Reputation: 728
I want to go through an image and process some specific values with regard to the order of the elements. The image has one unsigned char*
array containing a mask(255 if pixel should be processed, else 0) and an unsigned short*
array with the pixel values.
I implemented three different methods with tbb and used a single for-loop through the mask-array and calculated the x,y-coordinates from the loop-variable: x = i%width; y = i/width;
. If the pixel is visible i want to transform the point using Eigen
.
The vector4d
is a std::vector<std::array<double,4>>
to store the points.
Here are my three implementaion with tbb:
1. tbb::combinable
and tbb::parallel_for
:
void Combinable(int width, int height, unsigned char* mask,unsigned short* pixel){
MyCombinableType.clear();
MyCombinableType.local().reserve(width*height);
tbb::parallel_for( tbb::blocked_range<int>(0, width*height),
[&](const tbb::blocked_range<int> &r)
{
vector4d& local = MyCombinableType.local();
const size_t end = r.end();
for (int i = r.begin(); i != end; ++i)
{
if(mask[i]!=0)
{
array4d arr = {i%width,i/width,(double)pixel[i],1};
//Map with Eigen and transform
local.push_back(arr);
}
}
});
vector4d idx = MyCombinableType.combine(
[]( vector4d x, vector4d y)
{
std::size_t n = x.size();
x.resize(n + y.size());
std::move(y.begin(), y.end(), x.begin() + n);
return x;
});
}
2. tbb::enumerable_thread_specific
and tbb::parallel_for
:
void Enumerable(int width, int height, unsigned char* mask,unsigned short* pixel){
MyEnumerableType.clear();
MyEnumerableType.local().reserve(width*height);
tbb::parallel_for( tbb::blocked_range<int>(0, width*height),
[&](const tbb::blocked_range<int> &r)
{
enumerableType::reference local = MyEnumerableType.local();
for (int i = r.begin(); i != r.end(); ++i)
{
if(mask[i]!=0)
{
array4d arr = {i%width,i/width,(double)pixel[i],1};
//Map with Eigen and transform
local.push_back(arr);
}
}
});
vector4d idx = MyEnumerableType.combine(
[](vector4d x, vector4d y)
{
std::size_t n = x.size();
x.resize(n + y.size());
std::move(y.begin(), y.end(), x.begin() + n);
return x;
});
}
3. tbb::parallel_reduce
:
void Reduce(int width, int height, unsigned char* mask,unsigned short* pixel){
vector4d idx = tbb::parallel_reduce(
tbb::blocked_range<int>(0, width*height ),vector4d(),
[&](const tbb::blocked_range<int>& r, vector4d init)->vector4d
{
const size_t end = r.end();
init.reserve(r.size());
for( int i=r.begin(); i!=end; ++i )
{
if(mask[i]!=0)
{
array4d arr = {i%width,i/width,(double)pixel[i],1};
//Map with Eigen and transform
init.push_back(arr);
}
}
return init;
},
[]( vector4d x,vector4d y )
{
std::size_t n = x.size();
x.resize(n + y.size());
std::move(y.begin(), y.end(), x.begin() + n);
return x;
}
);
}
I compared the runtime of the three versions with a serial implementation.

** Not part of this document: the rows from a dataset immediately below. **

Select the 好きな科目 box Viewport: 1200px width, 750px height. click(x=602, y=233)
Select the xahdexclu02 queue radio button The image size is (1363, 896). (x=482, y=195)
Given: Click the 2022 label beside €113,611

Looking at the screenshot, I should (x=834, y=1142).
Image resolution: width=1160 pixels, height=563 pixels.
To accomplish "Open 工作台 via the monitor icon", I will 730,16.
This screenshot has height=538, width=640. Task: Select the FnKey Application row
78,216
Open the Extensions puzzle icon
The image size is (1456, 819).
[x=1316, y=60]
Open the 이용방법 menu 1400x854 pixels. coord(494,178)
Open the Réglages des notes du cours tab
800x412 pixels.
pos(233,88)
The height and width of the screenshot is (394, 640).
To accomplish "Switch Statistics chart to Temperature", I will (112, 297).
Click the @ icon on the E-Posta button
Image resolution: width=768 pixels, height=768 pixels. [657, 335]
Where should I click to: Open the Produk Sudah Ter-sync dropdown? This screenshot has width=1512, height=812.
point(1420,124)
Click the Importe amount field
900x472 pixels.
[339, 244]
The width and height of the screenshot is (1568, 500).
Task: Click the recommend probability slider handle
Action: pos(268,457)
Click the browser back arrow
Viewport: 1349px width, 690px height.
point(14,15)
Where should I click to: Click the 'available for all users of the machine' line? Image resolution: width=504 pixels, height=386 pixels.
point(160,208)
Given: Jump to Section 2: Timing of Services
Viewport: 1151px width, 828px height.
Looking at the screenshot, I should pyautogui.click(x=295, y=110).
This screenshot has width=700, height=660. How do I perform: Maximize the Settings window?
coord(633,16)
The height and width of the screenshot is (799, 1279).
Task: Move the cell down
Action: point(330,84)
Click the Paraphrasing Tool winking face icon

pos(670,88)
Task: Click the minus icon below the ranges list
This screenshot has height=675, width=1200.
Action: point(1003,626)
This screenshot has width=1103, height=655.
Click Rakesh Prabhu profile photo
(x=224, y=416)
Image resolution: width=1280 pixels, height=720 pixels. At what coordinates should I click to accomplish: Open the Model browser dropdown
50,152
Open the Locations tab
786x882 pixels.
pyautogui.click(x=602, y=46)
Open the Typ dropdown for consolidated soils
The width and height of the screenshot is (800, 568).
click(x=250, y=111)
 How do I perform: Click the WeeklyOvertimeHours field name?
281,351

The arrays had 8400000 elements and every algortihm was repeated 100 times. The results are:
I assume that the combine
statement is the bottleneck here. What am i doing wrong? Why is parallel_reduce
soo much slower? Please help!
Upvotes: 1
Views: 1864
Reputation: 1462
You are using the functional form of parallel_reduce, try the more efficient imperative form instead. Unfortunately it cannot be called using lambdas, you must define a Body class:
https://www.threadingbuildingblocks.org/docs/help/reference/algorithms/parallel_reduce_func.html
It should minimize the number vector4d copies that are made during your reduction. The vector4d should be a member of your Body class so that it can be reused and appended to by multiple ranges, rather than constructing and merging a unique vector4d for every subdivided range.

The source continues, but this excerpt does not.